Accrued Liquidation Costs
We accrue for certain estimated liquidation costs to the extent we have a
reasonable basis for estimation. These consist of legal fees, dissolution costs,
final audit/tax costs, insurance, and distribution processing costs.
Income Taxes
We have elected to be taxed as a REIT under the Internal Revenue Code. To
continue to qualify as a REIT, we must meet certain organizational and
operational requirements, including a requirement to distribute at least 90% of
our annual REIT taxable income to stockholders (which is computed without regard
to the dividends-paid deduction or net capital gain and which does not
necessarily equal net income as calculated in accordance with GAAP). As a REIT,
we generally will not be subject to federal income tax on income that we
distribute as dividends to our stockholders. If we fail to qualify as a REIT in
any taxable year, we will be subject to federal income tax on our taxable income
at regular corporate income tax rates and generally will not be permitted to
qualify for treatment as a REIT for federal income tax purposes for the four
taxable years following the year during which qualification is lost, unless the
Internal Revenue Service grants us relief under certain statutory provisions.

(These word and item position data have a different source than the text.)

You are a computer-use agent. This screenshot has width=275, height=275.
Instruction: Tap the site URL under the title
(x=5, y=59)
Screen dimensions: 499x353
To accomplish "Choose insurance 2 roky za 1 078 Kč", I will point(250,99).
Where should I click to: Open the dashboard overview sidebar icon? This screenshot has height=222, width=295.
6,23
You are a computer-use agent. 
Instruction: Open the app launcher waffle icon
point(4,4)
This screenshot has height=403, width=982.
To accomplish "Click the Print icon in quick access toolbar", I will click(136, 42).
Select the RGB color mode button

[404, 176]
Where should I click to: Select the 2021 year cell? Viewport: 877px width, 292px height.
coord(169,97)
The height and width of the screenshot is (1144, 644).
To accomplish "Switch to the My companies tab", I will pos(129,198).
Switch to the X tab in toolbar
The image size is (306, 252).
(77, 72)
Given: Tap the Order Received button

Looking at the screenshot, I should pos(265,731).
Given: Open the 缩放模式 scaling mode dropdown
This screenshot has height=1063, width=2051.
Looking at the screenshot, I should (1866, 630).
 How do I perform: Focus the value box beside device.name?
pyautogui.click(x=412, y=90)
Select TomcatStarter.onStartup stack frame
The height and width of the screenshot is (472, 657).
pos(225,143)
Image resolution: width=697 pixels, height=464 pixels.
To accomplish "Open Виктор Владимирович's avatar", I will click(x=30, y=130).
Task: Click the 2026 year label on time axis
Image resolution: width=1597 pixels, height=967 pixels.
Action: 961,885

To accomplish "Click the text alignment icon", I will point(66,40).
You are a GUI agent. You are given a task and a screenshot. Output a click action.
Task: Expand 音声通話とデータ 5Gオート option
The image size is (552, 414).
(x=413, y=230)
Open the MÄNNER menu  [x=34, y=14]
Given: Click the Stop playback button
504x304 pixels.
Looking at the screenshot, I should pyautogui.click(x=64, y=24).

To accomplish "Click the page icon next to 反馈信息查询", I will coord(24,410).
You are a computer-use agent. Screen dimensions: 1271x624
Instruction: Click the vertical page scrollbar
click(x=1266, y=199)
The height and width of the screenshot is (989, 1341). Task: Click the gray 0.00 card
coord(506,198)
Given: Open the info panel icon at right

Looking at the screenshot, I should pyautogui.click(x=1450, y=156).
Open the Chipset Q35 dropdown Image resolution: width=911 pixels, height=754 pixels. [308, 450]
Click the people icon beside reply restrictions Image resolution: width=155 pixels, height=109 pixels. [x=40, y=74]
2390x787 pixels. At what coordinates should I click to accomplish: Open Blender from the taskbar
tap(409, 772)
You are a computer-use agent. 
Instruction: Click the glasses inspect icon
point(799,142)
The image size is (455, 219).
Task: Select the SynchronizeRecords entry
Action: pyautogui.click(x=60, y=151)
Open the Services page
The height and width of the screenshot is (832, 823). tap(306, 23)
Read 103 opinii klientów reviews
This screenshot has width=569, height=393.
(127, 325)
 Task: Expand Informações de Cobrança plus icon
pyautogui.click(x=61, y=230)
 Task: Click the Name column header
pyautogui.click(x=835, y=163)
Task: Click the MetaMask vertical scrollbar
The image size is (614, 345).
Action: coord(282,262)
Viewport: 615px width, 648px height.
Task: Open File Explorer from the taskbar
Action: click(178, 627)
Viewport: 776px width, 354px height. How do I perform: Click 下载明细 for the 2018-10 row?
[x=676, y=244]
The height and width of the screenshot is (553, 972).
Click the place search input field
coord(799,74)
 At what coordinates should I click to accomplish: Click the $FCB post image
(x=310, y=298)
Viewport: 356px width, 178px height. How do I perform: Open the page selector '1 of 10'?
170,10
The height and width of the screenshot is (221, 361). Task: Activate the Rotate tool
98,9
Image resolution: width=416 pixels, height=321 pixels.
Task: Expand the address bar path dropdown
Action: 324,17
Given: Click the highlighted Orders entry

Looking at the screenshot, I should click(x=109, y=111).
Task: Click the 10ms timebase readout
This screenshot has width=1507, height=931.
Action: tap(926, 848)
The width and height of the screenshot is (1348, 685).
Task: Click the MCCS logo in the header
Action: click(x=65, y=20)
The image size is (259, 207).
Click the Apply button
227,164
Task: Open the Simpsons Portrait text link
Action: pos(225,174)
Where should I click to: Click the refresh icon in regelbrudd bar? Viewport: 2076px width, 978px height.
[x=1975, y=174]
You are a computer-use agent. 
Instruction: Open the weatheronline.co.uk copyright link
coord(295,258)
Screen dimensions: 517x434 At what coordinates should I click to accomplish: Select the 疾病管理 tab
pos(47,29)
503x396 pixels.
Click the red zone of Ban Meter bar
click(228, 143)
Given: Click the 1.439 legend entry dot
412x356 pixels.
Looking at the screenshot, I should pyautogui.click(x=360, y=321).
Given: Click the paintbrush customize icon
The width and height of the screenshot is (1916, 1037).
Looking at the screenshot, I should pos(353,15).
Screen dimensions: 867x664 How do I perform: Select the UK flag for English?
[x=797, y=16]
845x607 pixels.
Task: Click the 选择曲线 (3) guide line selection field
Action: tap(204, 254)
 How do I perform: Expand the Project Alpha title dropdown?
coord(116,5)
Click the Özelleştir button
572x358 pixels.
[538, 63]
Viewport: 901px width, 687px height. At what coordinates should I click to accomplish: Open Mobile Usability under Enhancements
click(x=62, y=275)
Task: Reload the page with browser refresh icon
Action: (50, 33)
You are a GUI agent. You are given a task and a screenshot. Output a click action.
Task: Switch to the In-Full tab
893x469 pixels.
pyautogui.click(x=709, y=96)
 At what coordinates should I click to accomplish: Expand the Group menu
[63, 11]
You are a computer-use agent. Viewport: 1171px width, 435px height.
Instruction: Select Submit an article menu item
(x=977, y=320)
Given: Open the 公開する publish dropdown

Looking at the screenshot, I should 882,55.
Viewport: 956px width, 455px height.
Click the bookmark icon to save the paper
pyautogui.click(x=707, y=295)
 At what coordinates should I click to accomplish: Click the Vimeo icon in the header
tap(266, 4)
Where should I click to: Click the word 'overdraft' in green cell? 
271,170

Such an event could materially and adversely affect our net income and net cash
available for distribution to stockholders. However, we believe that we are
organized and operate in such a manner as to qualify for treatment as a REIT.

Subsequent Events
We evaluate subsequent events up until the date the consolidated financial
statements are issued.
Updated Estimated Value Per Share
On March 11, 2021, our board of directors approved an estimated value per share
of our common stock of $2.07 based on our net assets in liquidation, divided by
the number of shares outstanding, all as of December 31, 2020. For a description
of the methodologies and assumptions used in the determination of the estimated
value per share, see Part II, Item 5, "Market for Registrant's Common Equity,
Related Stockholder Matters and Issuer Purchases of Equity Securities - Market
Information" in this Annual Report on Form 10-K.
Share Redemption Program
Our share redemption program provides only for redemptions that qualify as
Special Redemptions. In accordance with our share redemption program, these
Special Redemptions are made at a price per share equal to our most recent
estimated value per share as of the applicable redemption date, provided that if
our board of directors has declared liquidating distributions on such share with
a record date prior to the applicable redemption date for such share and the
most recent estimated value per share has not been updated to reflect the
reduction for such liquidating distributions, then the redemption price per
share will be reduced to reflect the amount of such liquidating distributions.
The redemption price per share of our common stock eligible for redemption on
the March 31, 2021 redemption date will equal $2.07. We will report future
redemption prices in a Current Report on Form 8-K or in our annual or quarterly
reports, all publicly filed with the SEC.